The ground below me vanishes.
I fall
for ages.

My arms flail,
trying desperately
to grab hold of something,
anything but clay.
Alas, I'm falling too fast to clutch.

Eventually
falling becomes home.
I could float here
forever.
I deserve this.

Providence is funny.
It strikes quickly,
It strikes true
bleeding for a blink
and healing instantly.

I draw a parachute
Ankh
on the top
and a perfect
ripcord.

I could
float here forever.
But I wont.
I grab hold of a wall
and start to climb.

It's a tough rise.
I'll be better though.
Just another chance
to see your face
and draw it.

----

Im debating if i should work this out in song format or not...

einzweiveirfunf
10-05-2007, 12:17 PM
yeh, there doesn't reely seem to be a chorus

Neoteric
10-05-2007, 03:38 PM
Not every song has a chorus.

Reigns
10-05-2007, 03:44 PM
yeh, there doesn't reely seem to be a chorus

some of the best compositions have no chorus..my favorite example is coma by guns 'n roses.

http://www.songmeanings.net/lyric.php?lid=9787

10 minute song and not one line is repeated. pure brilliance, especially the end.

OzZnfruitloops
10-30-2007, 09:47 PM
I know the deftones does have chorus', however I cant help but feel that if this had a feel, it would be like "RX Queen". Slow, and drawn out.

class
10-31-2007, 01:23 AM
:lol: guns 'n roses "pure brilliance"

SuperID
10-31-2007, 06:00 PM
That was really good compared to the things I've read here recently. Good imagery, and you've touched up on things I've been playing with for a while now. So in the end I can easily relate to this. Good Job.

Surtr
10-31-2007, 06:09 PM
:lol: guns 'n roses "pure brilliance"

Hey, some GNR is pretty good mate.

And "Coma" isn't a bad song overall.

Not a lyrical genius of songs no, but it's not bad, there's definitely way worse out there.

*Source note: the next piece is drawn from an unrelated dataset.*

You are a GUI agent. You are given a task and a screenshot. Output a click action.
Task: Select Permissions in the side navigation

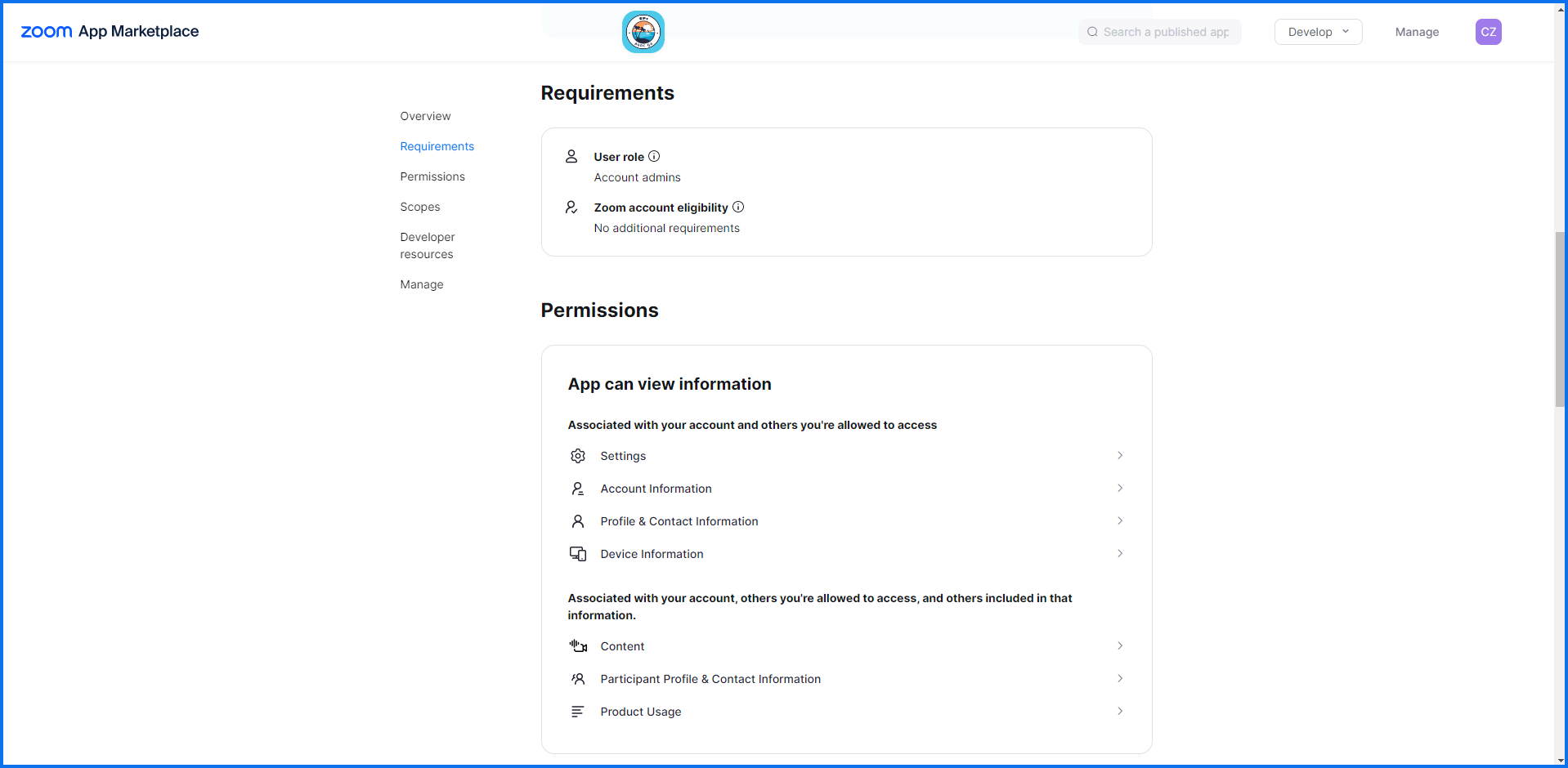coord(432,176)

And yeah, umm, I dunno what to really comment on here. It's like, you went for a rhyming scheme, in the body of a parrot......What I mean to say is there's no rhyming scheme, which isn't bad, but you've got this like..feeling that you wanted to have rhyming and rhyme schemes put in. It's evident at random parts where stuff comes close to rhyme, which I find when I'm writing is a sorta' subconcious act than concious.

You also haven't really a sorta' clear idea..I mean yeah there's an idea there, but you've gotta' keep in mind that you can't just be throwing in random things that make it sound cooler..

I draw a parachute
Ankh

I could be wrong, and this could be some sorta' Parachute term (....<_<....lmao) but what do Egyptian Religious symbols have to do with this....

I could be way off base on everything I said there, but I think you need to go back through, and just sort and clean the entire thing up. Re-vamp it all, as it's got a decent idea, but I can't say I quote like the way it's being conveyed.